For the word "with", count the lines of the data that include it and give only the total.

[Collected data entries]
-- Opening Marker --

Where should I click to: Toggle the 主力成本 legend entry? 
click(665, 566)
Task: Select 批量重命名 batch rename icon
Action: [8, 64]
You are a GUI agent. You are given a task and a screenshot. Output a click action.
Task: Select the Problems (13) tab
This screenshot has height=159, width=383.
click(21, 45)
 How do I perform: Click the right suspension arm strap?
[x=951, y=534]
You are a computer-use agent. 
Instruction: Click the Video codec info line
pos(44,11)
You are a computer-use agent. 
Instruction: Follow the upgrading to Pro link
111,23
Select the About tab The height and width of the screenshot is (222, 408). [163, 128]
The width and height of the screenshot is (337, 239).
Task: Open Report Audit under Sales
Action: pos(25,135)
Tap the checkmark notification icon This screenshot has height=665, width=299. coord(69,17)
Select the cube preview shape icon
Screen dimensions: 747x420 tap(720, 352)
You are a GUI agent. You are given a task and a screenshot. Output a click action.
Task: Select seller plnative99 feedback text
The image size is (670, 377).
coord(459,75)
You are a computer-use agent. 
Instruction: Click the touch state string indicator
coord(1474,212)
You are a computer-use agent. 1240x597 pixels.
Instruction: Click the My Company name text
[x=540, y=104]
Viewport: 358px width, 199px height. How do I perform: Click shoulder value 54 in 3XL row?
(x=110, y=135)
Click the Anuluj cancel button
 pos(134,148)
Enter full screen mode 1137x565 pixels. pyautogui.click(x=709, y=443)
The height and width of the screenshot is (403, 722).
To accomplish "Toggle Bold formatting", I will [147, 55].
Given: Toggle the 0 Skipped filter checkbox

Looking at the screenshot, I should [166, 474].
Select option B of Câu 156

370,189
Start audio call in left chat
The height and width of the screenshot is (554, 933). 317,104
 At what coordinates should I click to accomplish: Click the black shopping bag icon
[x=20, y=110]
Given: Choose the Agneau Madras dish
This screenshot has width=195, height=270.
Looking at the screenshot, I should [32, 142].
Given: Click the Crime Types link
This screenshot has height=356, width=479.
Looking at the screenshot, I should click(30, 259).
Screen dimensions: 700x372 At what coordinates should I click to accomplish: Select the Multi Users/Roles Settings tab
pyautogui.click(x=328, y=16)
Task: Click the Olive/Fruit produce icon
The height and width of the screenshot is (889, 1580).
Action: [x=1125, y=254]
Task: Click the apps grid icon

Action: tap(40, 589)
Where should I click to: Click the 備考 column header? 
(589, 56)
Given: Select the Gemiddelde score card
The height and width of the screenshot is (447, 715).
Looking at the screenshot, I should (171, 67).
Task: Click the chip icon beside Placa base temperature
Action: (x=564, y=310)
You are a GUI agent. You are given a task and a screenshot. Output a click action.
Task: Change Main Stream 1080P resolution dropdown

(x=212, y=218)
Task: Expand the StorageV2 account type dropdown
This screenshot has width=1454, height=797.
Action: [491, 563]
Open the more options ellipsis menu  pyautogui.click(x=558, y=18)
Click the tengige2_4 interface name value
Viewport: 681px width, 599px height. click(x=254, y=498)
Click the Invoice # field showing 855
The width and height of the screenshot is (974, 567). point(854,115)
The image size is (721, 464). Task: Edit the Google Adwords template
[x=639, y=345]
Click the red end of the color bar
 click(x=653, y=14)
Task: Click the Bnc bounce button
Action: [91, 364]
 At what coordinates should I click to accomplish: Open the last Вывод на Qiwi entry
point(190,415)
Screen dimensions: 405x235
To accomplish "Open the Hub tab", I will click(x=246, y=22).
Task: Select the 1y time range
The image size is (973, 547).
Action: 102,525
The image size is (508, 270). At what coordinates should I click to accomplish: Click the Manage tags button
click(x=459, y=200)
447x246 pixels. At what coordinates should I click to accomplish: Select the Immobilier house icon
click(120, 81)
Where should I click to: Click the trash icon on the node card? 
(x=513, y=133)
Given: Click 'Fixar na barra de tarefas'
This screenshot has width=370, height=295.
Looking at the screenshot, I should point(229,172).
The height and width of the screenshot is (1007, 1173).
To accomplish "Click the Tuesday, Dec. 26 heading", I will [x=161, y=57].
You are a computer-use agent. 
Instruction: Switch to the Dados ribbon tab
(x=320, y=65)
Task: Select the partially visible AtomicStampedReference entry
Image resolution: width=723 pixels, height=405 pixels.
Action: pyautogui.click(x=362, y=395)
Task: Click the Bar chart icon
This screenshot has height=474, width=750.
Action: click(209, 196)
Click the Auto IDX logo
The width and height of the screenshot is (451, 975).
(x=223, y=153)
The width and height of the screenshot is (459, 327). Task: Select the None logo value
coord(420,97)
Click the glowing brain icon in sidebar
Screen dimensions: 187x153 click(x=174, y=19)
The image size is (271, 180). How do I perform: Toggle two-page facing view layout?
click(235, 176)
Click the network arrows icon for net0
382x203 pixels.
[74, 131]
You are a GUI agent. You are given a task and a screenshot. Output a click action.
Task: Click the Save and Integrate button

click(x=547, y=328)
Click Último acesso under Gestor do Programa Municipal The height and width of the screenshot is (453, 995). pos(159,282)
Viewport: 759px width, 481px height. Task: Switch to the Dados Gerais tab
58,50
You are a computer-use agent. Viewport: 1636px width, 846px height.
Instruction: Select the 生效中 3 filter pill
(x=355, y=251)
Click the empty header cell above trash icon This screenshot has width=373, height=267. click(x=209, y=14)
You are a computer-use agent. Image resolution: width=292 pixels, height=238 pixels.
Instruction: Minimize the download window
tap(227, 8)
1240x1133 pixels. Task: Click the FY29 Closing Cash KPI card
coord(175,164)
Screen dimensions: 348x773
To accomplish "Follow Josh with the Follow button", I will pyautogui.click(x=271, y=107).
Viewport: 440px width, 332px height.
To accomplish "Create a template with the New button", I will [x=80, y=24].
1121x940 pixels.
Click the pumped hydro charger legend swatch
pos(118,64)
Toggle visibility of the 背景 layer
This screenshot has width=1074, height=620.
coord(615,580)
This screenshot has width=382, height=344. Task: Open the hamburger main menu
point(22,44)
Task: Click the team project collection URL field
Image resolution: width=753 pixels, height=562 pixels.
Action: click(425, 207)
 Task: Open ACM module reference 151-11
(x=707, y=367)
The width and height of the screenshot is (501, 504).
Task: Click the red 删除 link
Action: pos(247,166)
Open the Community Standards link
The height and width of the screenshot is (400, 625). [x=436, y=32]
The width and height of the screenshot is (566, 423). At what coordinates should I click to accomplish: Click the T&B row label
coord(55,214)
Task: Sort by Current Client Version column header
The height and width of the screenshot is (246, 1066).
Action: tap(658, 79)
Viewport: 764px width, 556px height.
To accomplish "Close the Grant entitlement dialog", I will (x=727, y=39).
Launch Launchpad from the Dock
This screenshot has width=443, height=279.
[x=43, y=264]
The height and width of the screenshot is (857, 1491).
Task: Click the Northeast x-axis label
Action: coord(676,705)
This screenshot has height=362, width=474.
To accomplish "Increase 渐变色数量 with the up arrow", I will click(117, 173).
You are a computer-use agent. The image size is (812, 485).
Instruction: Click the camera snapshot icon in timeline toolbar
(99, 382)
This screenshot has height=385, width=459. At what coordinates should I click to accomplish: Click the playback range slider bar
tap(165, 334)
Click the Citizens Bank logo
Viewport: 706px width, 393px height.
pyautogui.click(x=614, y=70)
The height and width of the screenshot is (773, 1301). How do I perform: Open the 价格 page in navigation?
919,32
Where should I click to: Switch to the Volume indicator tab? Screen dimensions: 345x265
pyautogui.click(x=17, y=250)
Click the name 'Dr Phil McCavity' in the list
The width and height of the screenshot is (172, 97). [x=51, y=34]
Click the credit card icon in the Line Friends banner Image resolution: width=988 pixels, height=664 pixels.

-- Closing Marker --

_Response for this exercise_. 3